# [What is needed]
Go through the records and count the lines where the string "text" occurs. Reply with the number only.

Stored items
▼▼▼

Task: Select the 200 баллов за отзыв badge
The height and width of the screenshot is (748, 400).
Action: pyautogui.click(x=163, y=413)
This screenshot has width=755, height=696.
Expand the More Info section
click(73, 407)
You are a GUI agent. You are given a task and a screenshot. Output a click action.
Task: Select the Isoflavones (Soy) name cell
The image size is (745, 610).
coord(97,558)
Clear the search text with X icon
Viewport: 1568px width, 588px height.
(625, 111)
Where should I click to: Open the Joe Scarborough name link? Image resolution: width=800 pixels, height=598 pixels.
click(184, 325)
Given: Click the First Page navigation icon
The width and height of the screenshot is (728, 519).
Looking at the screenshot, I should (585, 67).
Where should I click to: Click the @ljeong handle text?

▲▲▲
▼▼▼

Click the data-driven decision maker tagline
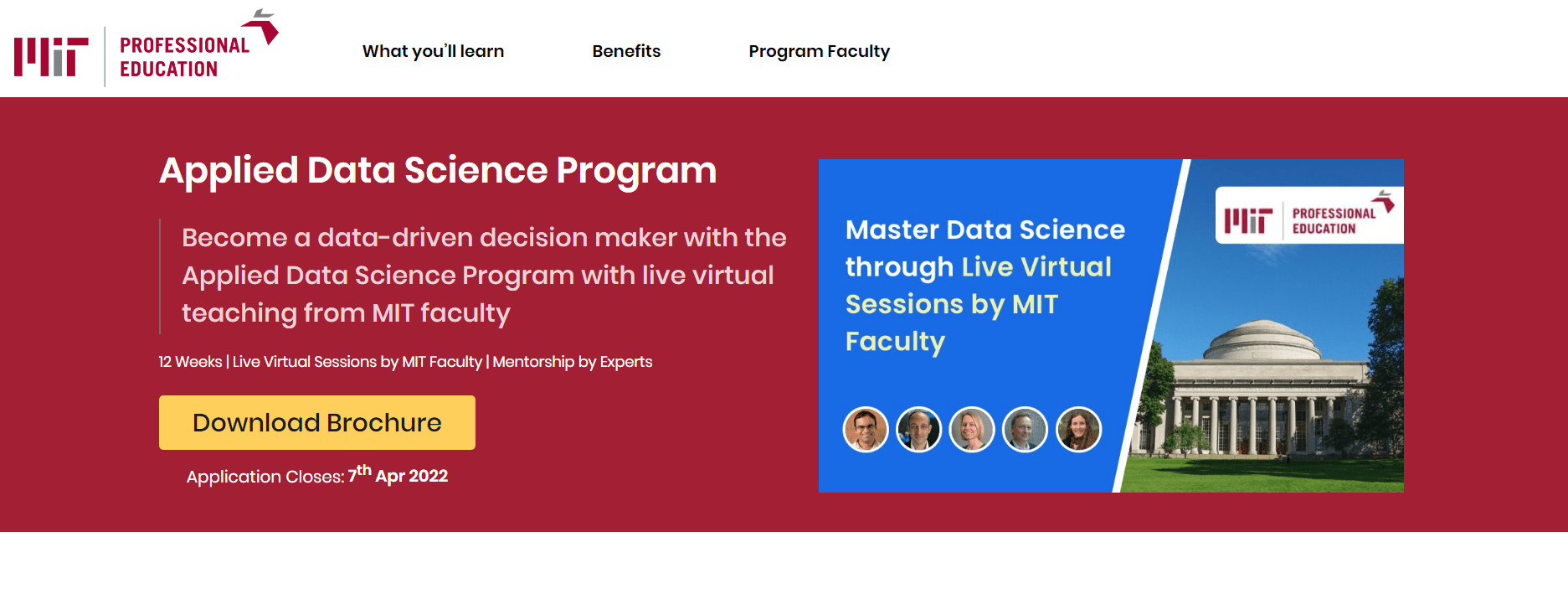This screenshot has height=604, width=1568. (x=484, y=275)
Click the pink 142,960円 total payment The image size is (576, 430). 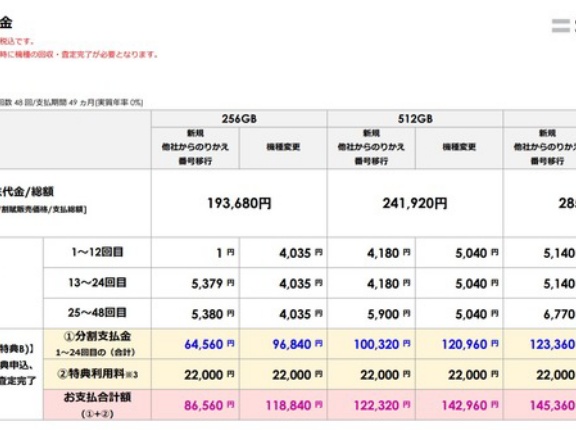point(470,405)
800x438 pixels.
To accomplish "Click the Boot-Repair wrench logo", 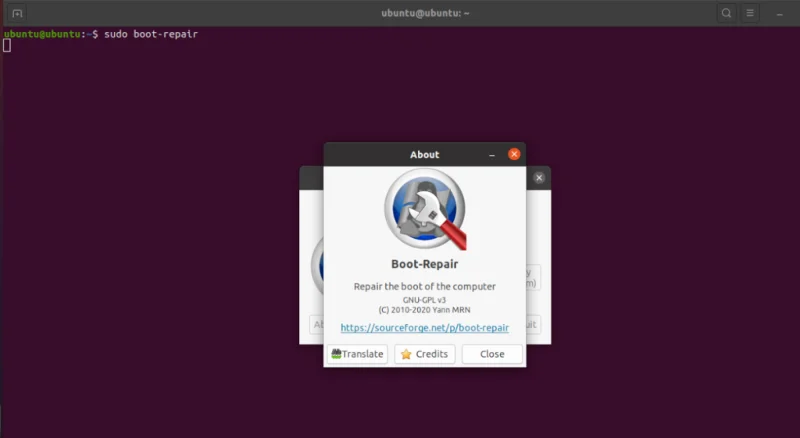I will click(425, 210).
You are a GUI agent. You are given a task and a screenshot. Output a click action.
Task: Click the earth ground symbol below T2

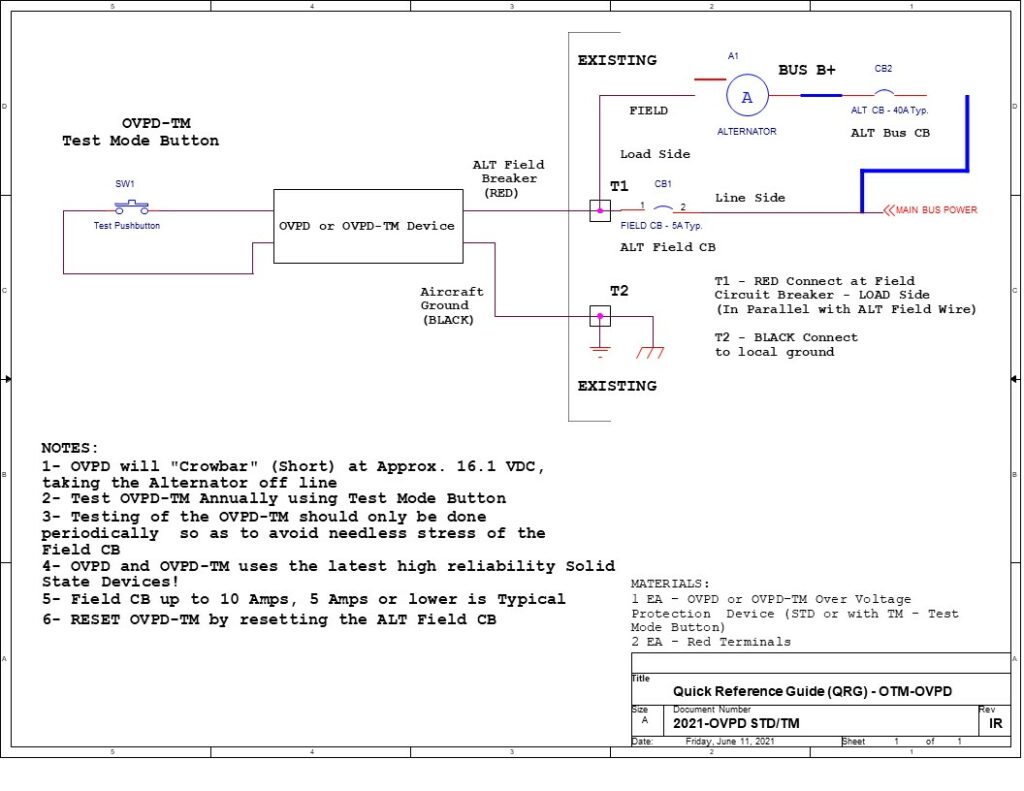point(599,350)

▲▲▲
▼▼▼

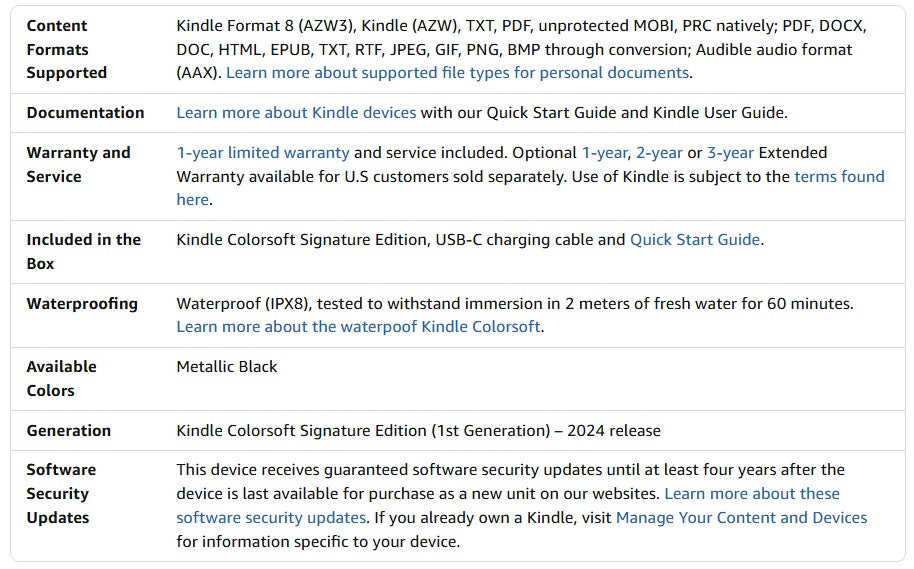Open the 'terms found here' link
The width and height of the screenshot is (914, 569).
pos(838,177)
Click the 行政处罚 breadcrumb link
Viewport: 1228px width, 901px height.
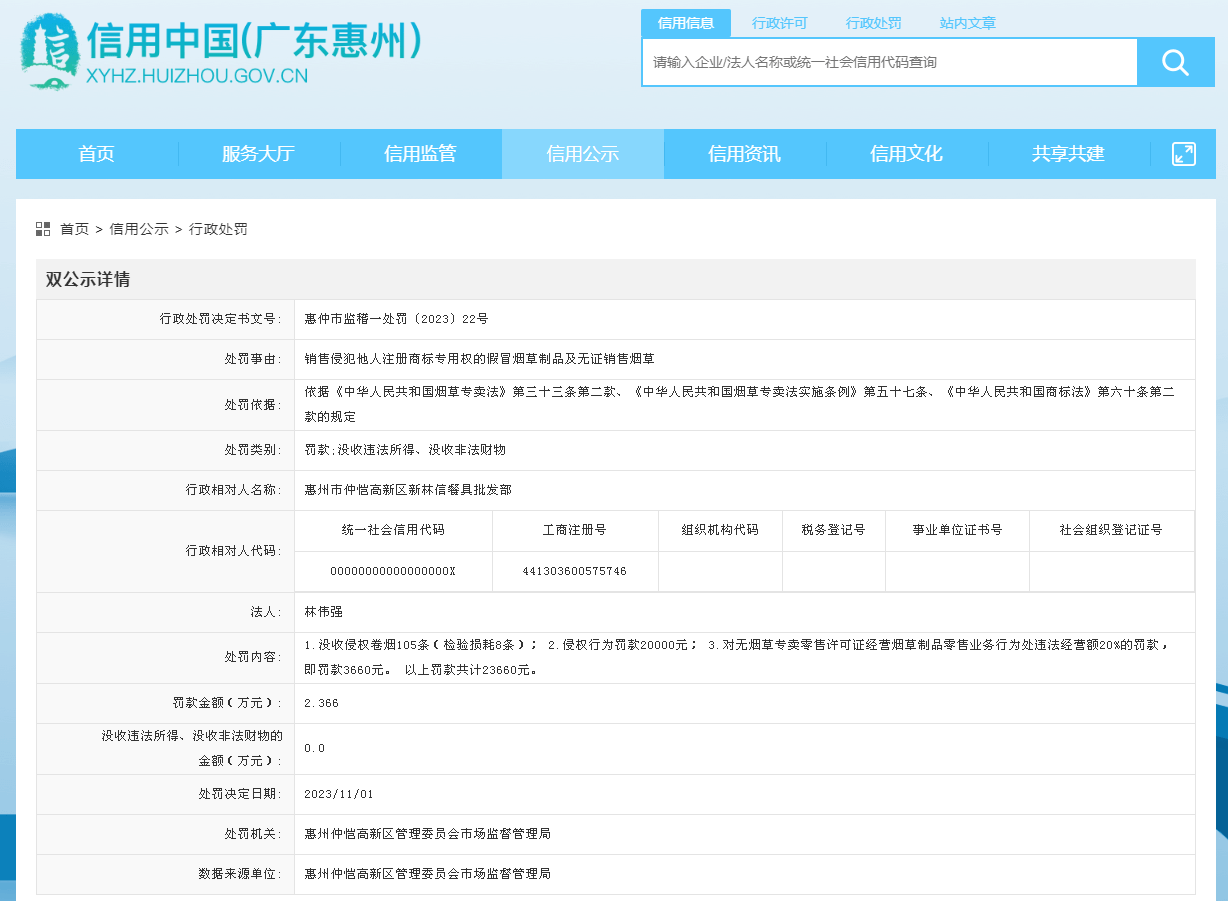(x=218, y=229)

▲▲▲

# [Result of the task]
2